[Start]

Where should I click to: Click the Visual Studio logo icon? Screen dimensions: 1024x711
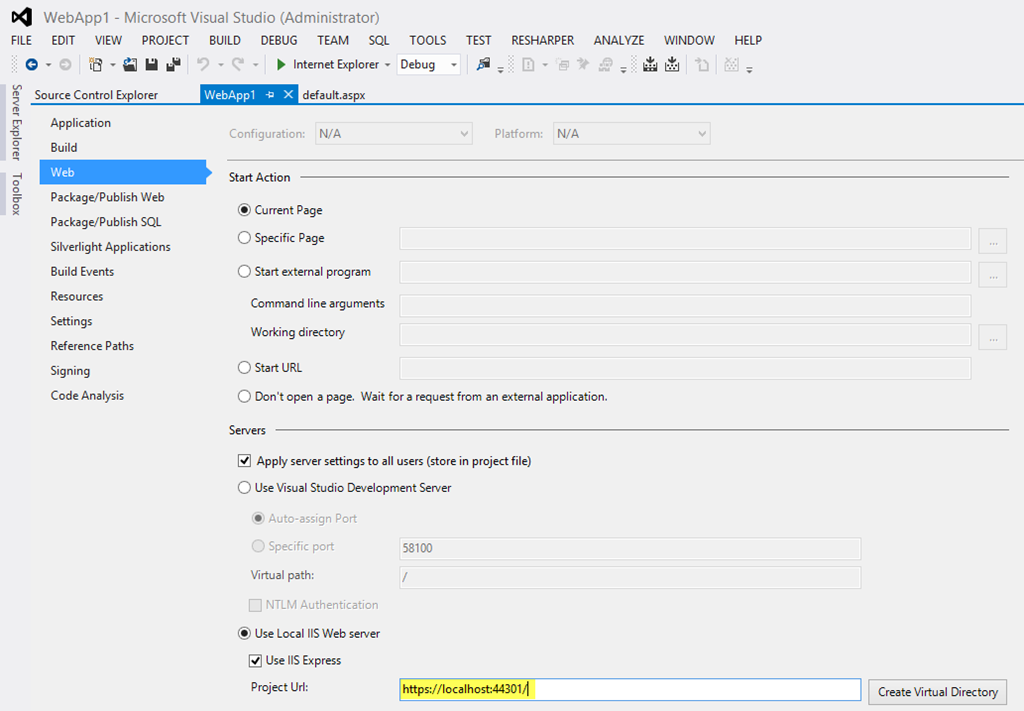tap(21, 17)
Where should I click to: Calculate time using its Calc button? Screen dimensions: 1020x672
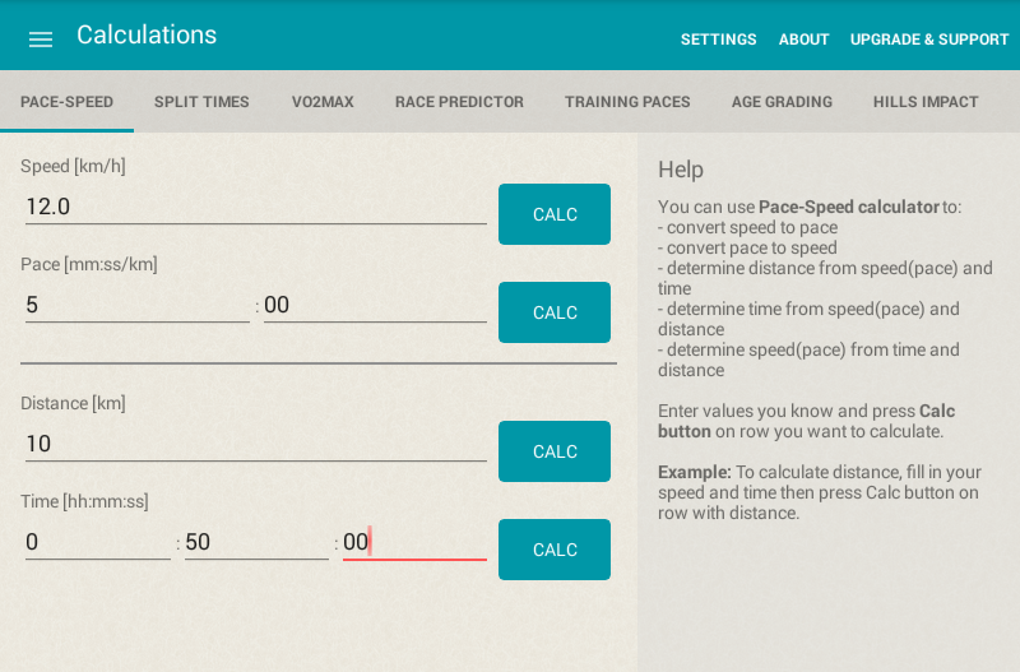click(x=554, y=549)
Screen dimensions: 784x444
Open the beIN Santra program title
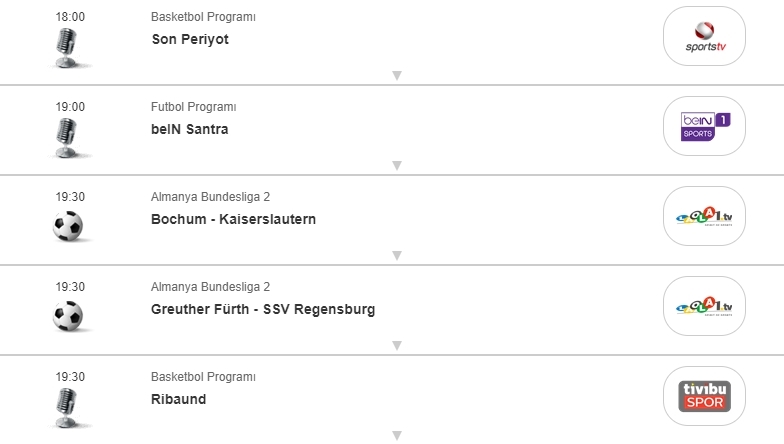pyautogui.click(x=190, y=129)
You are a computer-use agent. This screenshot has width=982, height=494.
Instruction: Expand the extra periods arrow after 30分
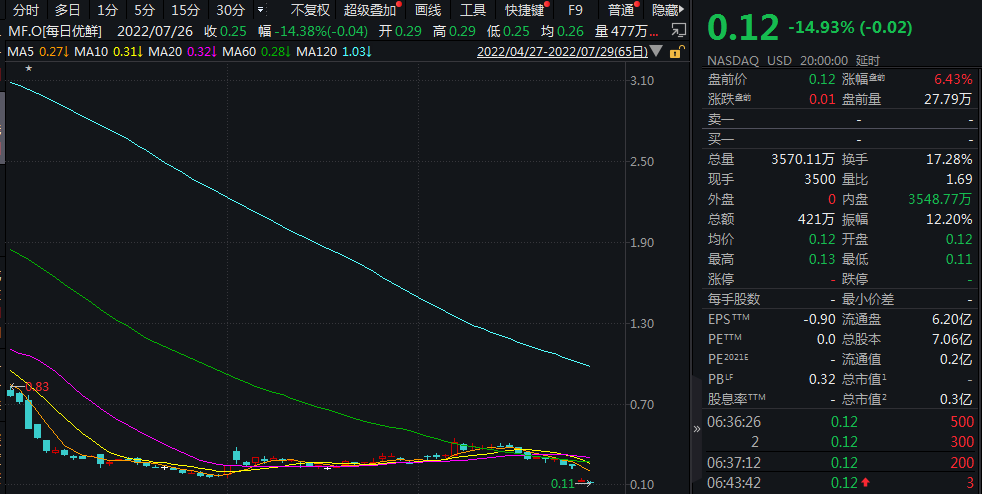coord(261,10)
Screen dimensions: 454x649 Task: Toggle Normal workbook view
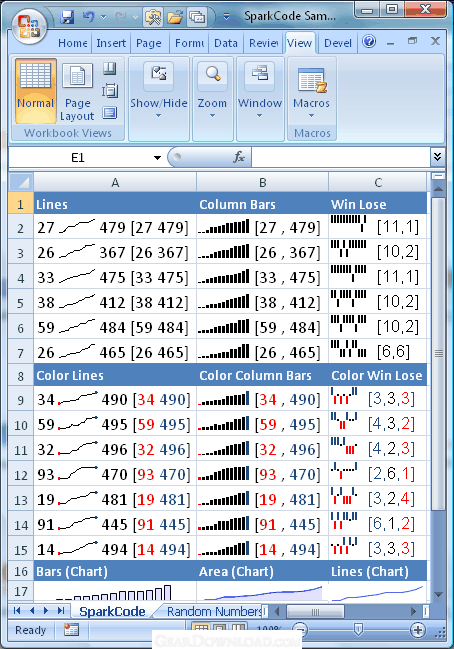pos(36,91)

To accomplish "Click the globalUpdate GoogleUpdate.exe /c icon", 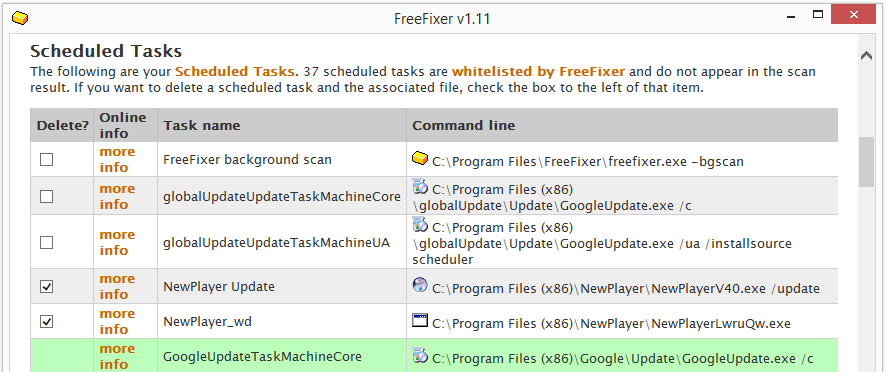I will click(x=420, y=186).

[End]

Work instructions ▸
Can you express the rows from the very first line through the line containing "pyautogui.click(x=190, y=129)", inclusive, as a JSON list of strings, one string per line, with blank lines omitted? Leave the pictures out of the list.

The completed task ▸
[
  "Where should I click to: Click the Visual Studio logo icon? Screen dimensions: 1024x711",
  "tap(21, 17)",
  "Where should I click to: Calculate time using its Calc button? Screen dimensions: 1020x672",
  "click(x=554, y=549)",
  "Screen dimensions: 784x444",
  "Open the beIN Santra program title",
  "pyautogui.click(x=190, y=129)"
]